● To do:
Give exactly the lines from the one with "Where should I" through the final line of the listing below, both included, leaving out any pictures.

● Data for the task:

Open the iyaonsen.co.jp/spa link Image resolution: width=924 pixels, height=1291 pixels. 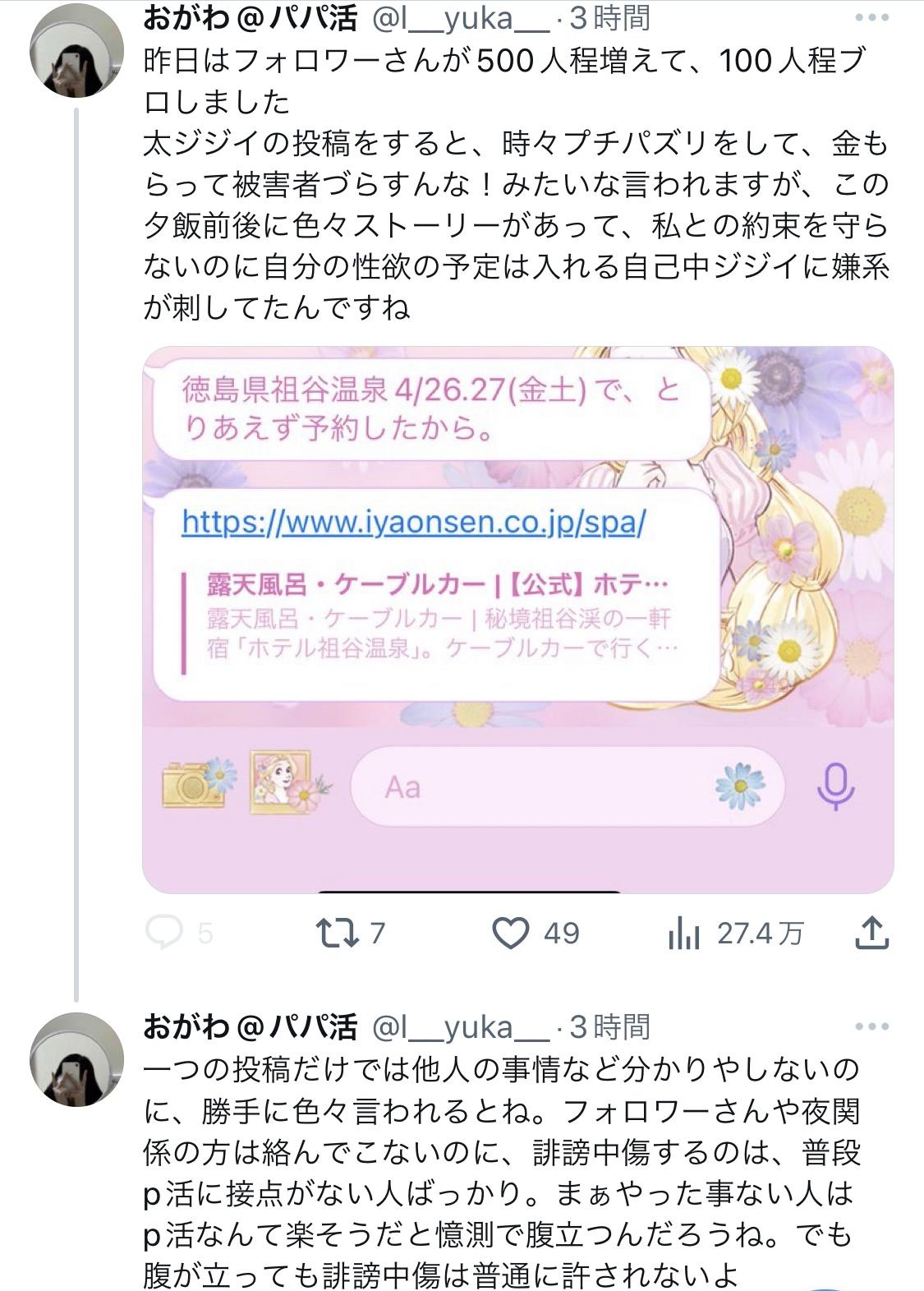(414, 521)
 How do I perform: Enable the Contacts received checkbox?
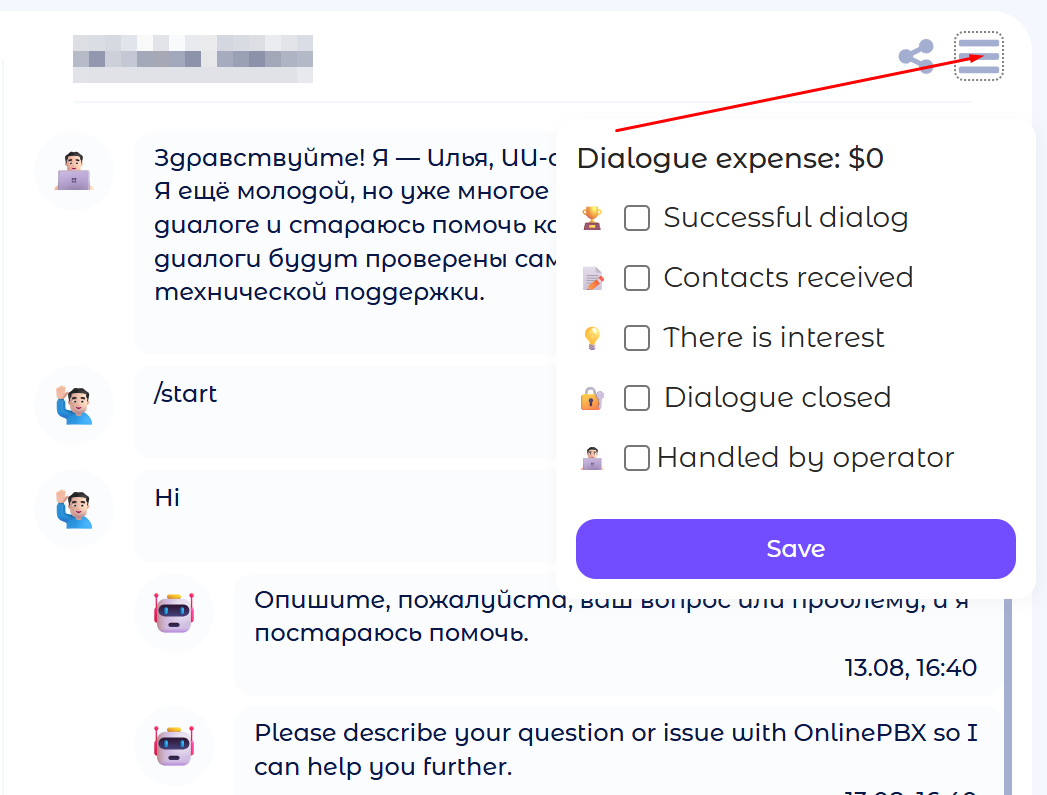[637, 278]
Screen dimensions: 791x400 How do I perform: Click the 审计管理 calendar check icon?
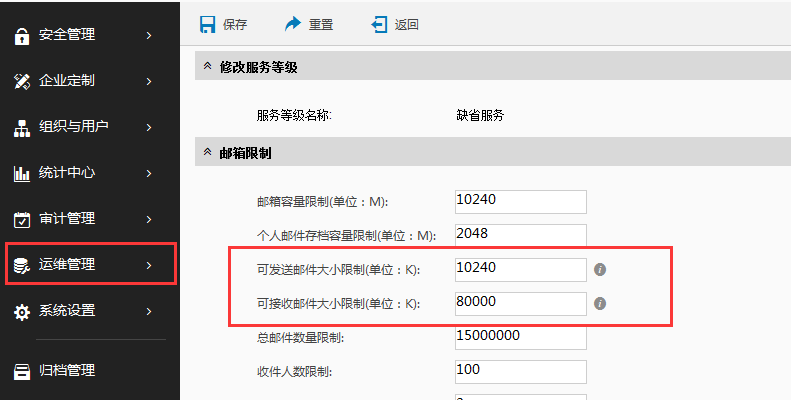click(21, 219)

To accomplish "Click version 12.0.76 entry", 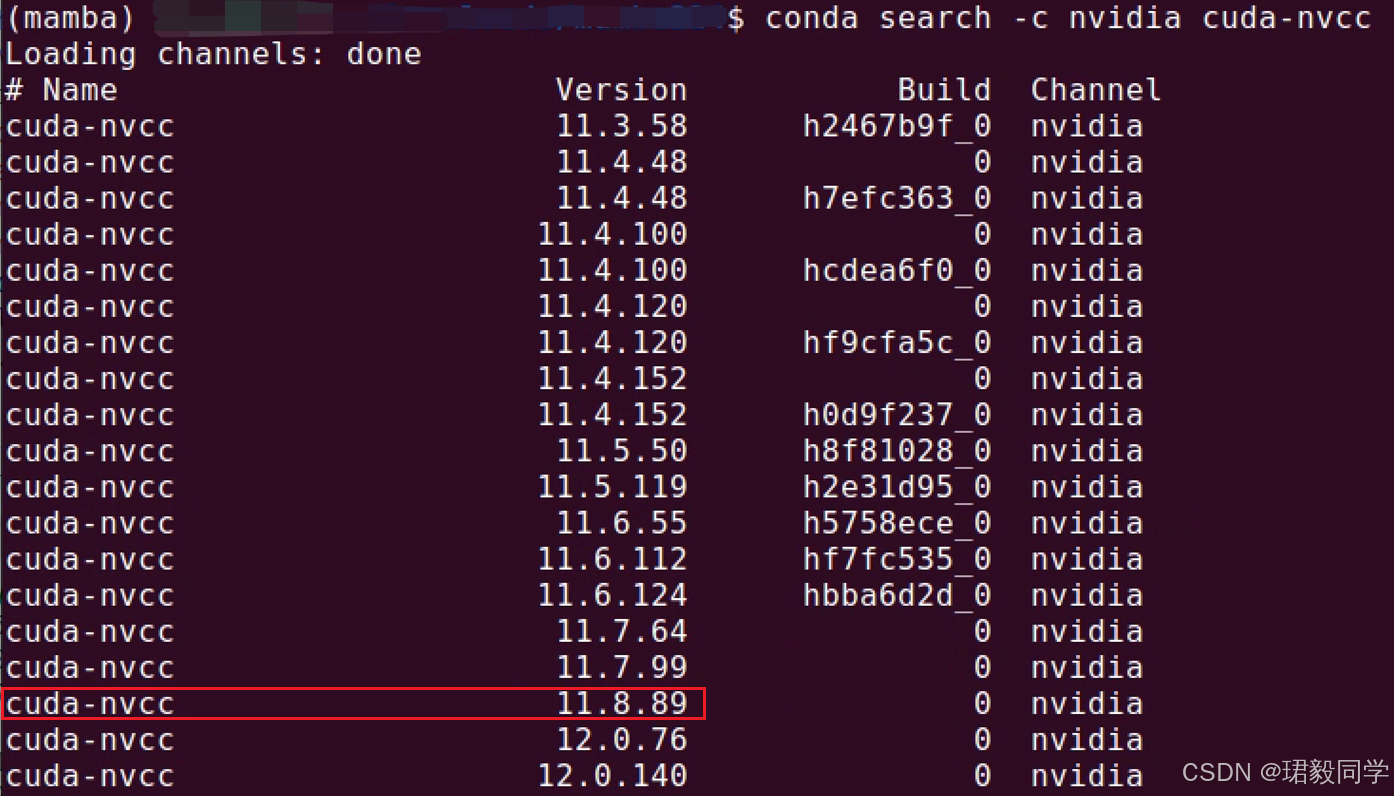I will coord(621,739).
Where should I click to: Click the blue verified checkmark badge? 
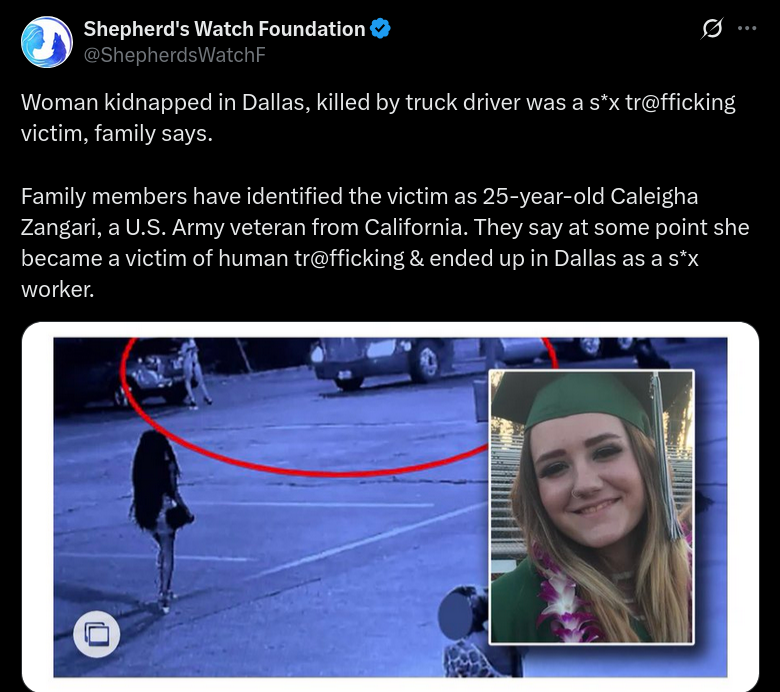pyautogui.click(x=381, y=29)
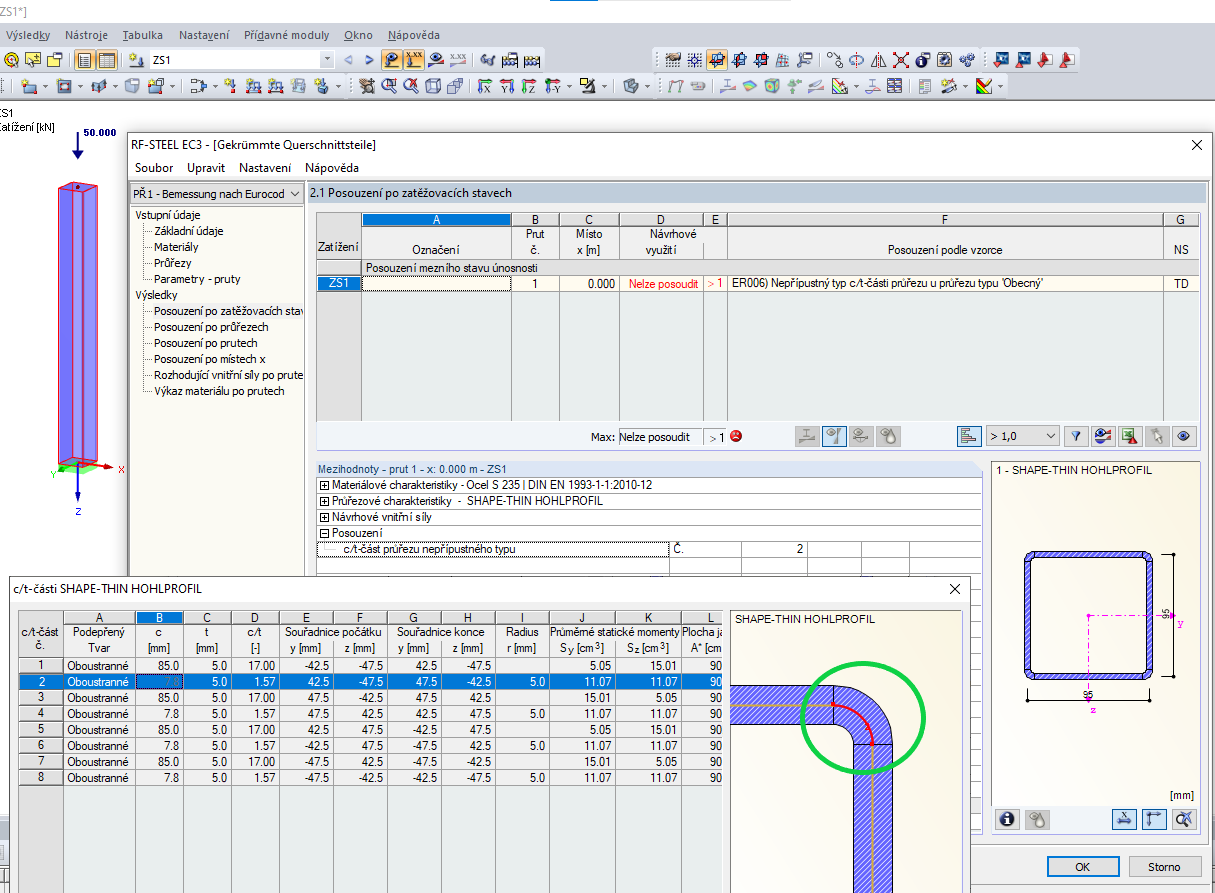Select Posouzení po průřezech in navigation tree
This screenshot has height=893, width=1215.
[210, 327]
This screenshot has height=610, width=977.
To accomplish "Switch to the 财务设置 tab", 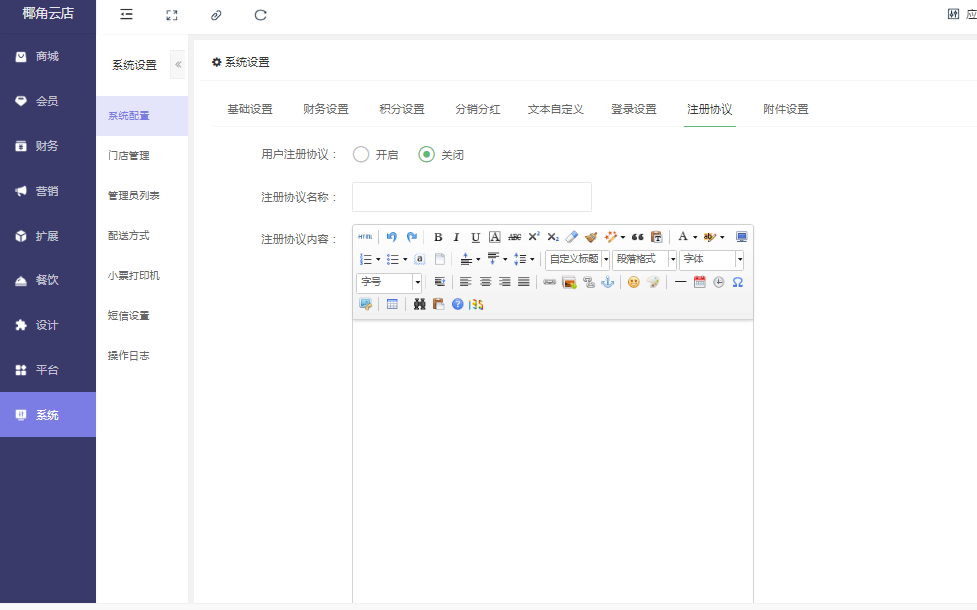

● Response to this task:
Where should I click to: Click the blue verified checkmark badge? 
pyautogui.click(x=381, y=29)
Select Posouzení po průřezech in navigation tree
This screenshot has height=893, width=1215.
[210, 327]
This screenshot has height=610, width=977.
To accomplish "Switch to the 财务设置 tab", 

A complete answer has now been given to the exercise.